Alban Berg, gepackt vom Fieber seiner Beziehung zu seiner fernen Geliebten, Franz Werfels Schwester Hanna Fuchs-Robettin, spann in seine „Lyrische Suite“ für Streichquartett eine tonsymbolisch durchsetzte Zwölftonreihe ein. Das geheime Liebesprogramm des 1925 entstandenen Werkes wurde erst 1968 gefunden. Berg selbst meinte, der persönliche Bezug und Inhalt dieses „Denkmals einer großen Liebe“ ginge niemand etwas an. Der französische Komponist Pierre Boulez stufte die Lyrische Suite als „eins der größten Meisterwerke der Musikliteratur“ ein und Adorno nannte das Werk eine „latente Oper“. Daß beide Komponenten durchaus hörbar sind, ist dem hervorragenden Prazak-Quartett aus der Tschechoslowakei zu verdanken, das jetzt das dritte Philharmonische Kammerkonzert im kleinen Glockensaal gestaltete.

• ARBEITSAUFTRAG:
Beantworte anhand des Ausgangstextes:
1. In welchem Jahr entstand die Lyrische Suite?
2. Wann wurde ihr geheimes Liebesprogramm gefunden?
3. Wie bezeichnete Adorno das Werk?
Die anschließenden Zeilen sind eigenständiges Material und gehören nicht zum Ausgangstext.

Daten zu Elementen und Textpositionen:
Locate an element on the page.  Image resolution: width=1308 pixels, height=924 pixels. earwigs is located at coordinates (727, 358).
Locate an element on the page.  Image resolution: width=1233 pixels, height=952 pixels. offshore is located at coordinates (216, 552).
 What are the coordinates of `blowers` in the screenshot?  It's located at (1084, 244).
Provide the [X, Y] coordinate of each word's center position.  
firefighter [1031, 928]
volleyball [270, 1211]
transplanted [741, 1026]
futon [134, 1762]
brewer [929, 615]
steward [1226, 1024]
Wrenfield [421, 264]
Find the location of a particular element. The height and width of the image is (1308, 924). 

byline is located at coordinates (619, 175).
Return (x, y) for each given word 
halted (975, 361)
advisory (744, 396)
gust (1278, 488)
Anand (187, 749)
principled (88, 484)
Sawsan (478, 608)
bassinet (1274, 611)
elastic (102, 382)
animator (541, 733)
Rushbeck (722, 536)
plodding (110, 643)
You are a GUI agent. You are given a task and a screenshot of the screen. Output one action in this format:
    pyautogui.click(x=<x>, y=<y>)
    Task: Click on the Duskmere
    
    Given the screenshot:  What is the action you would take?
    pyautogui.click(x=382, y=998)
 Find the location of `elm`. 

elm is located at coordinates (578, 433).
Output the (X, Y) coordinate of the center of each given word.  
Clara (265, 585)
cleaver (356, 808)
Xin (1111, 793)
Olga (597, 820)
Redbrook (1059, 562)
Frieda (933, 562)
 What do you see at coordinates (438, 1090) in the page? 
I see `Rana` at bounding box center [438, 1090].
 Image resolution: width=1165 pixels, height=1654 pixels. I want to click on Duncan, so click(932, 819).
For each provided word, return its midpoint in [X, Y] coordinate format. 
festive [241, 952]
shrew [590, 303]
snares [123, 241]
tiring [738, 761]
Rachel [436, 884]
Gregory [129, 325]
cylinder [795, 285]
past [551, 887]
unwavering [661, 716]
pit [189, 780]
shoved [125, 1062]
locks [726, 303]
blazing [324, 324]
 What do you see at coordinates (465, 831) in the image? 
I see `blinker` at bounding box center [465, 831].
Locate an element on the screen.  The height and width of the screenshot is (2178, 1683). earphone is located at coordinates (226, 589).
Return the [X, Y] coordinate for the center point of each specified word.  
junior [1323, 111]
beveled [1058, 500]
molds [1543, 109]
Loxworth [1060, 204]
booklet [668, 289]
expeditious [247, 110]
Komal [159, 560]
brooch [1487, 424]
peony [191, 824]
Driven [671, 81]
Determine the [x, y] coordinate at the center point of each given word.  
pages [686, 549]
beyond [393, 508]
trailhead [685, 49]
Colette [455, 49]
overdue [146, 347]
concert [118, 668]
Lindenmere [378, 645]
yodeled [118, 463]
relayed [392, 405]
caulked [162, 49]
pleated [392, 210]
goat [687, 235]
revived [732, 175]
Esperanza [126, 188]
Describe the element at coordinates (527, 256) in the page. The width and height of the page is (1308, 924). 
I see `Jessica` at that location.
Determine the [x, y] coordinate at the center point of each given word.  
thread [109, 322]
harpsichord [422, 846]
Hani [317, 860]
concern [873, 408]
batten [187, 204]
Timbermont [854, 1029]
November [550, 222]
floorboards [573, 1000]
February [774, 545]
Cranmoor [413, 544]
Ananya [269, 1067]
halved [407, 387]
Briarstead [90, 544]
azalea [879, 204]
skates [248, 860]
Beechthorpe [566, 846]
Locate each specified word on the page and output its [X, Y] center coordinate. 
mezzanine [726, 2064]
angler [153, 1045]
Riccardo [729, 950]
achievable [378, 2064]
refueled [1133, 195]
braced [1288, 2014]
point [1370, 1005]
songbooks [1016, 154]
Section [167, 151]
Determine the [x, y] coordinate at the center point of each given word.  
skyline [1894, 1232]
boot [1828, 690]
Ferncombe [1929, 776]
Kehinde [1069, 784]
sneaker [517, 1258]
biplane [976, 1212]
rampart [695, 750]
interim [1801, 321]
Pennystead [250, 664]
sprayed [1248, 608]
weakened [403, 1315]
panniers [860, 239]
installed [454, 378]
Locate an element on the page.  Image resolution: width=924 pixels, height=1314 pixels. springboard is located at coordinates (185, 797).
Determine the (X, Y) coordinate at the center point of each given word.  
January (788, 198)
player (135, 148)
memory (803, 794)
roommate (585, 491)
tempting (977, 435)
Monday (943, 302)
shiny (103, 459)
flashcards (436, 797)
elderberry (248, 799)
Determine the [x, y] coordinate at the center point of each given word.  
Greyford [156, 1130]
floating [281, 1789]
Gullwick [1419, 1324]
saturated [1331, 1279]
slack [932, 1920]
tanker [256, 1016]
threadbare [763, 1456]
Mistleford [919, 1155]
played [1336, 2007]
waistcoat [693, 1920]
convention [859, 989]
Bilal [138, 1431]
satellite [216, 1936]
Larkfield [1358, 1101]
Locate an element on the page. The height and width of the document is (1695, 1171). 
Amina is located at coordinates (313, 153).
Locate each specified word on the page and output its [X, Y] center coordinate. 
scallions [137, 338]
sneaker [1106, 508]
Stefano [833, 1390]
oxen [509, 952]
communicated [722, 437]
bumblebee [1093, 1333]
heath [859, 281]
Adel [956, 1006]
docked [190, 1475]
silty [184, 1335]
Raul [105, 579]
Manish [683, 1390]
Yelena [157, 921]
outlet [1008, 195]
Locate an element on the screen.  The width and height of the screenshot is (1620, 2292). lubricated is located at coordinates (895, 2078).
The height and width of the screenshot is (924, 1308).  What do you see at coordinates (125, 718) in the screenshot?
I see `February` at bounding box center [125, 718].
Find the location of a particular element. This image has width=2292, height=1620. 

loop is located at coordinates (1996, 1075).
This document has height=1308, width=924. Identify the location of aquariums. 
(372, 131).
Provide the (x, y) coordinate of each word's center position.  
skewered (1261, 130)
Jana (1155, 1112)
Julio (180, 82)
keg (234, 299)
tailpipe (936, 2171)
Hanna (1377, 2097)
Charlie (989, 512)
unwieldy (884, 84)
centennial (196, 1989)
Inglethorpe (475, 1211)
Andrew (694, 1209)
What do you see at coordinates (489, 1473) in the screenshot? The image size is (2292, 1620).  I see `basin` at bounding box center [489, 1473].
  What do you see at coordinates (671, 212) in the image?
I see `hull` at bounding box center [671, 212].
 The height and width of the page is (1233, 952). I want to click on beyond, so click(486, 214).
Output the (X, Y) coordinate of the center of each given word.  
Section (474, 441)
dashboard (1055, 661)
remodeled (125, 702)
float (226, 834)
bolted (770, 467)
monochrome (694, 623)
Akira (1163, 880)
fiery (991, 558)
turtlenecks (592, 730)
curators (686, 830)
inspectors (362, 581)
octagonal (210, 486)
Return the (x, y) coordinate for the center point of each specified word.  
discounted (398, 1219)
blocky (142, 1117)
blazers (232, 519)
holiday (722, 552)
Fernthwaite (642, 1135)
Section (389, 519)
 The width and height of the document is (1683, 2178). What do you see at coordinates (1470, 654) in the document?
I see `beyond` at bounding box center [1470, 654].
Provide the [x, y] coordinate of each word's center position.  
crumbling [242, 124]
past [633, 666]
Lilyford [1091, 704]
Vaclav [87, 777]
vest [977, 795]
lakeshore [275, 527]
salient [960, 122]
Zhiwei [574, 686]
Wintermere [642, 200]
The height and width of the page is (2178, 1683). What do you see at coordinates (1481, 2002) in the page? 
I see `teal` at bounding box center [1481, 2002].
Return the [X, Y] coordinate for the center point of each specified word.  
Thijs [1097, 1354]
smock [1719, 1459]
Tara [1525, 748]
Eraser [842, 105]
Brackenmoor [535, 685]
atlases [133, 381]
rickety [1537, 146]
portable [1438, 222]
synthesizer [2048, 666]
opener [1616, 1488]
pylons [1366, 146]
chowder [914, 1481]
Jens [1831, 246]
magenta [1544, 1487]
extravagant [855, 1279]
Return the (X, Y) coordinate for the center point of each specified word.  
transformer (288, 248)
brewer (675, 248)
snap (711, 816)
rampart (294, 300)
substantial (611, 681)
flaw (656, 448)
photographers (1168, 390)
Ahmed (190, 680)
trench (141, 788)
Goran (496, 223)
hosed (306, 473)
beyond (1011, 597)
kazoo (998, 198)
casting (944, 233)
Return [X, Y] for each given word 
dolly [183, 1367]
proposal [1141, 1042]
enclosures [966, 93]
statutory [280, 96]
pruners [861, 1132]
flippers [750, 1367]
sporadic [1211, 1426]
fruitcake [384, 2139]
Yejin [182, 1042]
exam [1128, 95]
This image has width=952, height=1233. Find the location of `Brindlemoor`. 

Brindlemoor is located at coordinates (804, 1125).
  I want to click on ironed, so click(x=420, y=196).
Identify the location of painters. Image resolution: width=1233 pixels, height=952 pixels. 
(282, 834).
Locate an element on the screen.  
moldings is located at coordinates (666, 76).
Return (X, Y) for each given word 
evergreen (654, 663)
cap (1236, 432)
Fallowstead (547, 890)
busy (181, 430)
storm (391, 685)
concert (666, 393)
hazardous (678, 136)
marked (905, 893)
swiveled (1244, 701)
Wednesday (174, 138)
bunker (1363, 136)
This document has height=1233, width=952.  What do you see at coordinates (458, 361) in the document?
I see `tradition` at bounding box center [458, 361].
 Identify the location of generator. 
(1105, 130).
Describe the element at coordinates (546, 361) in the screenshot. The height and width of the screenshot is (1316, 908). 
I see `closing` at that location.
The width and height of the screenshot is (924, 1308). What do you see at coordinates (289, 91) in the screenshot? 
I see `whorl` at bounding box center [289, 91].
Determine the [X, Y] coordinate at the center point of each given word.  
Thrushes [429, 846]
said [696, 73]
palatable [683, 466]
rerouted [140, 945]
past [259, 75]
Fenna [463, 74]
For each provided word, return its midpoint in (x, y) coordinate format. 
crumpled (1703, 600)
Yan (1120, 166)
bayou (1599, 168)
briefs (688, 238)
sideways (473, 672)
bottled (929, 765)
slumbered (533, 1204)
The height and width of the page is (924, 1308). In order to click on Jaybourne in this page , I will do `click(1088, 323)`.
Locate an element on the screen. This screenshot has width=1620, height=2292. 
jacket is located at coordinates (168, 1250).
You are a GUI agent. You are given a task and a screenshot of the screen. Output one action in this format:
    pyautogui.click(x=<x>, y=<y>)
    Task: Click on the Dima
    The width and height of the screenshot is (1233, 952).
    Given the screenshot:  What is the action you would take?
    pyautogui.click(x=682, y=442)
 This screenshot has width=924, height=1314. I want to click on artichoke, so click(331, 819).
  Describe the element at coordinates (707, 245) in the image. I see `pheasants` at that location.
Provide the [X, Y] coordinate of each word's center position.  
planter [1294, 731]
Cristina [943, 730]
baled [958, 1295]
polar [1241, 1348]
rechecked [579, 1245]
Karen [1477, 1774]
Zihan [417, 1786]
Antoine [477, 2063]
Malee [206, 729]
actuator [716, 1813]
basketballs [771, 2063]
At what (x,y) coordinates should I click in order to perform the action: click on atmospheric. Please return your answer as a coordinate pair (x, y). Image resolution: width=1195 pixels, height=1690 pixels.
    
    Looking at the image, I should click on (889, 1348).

• SCHRIFTLICHE LÖSUNG:
1. 1925
2. 1968
3. Als eine „latente Oper“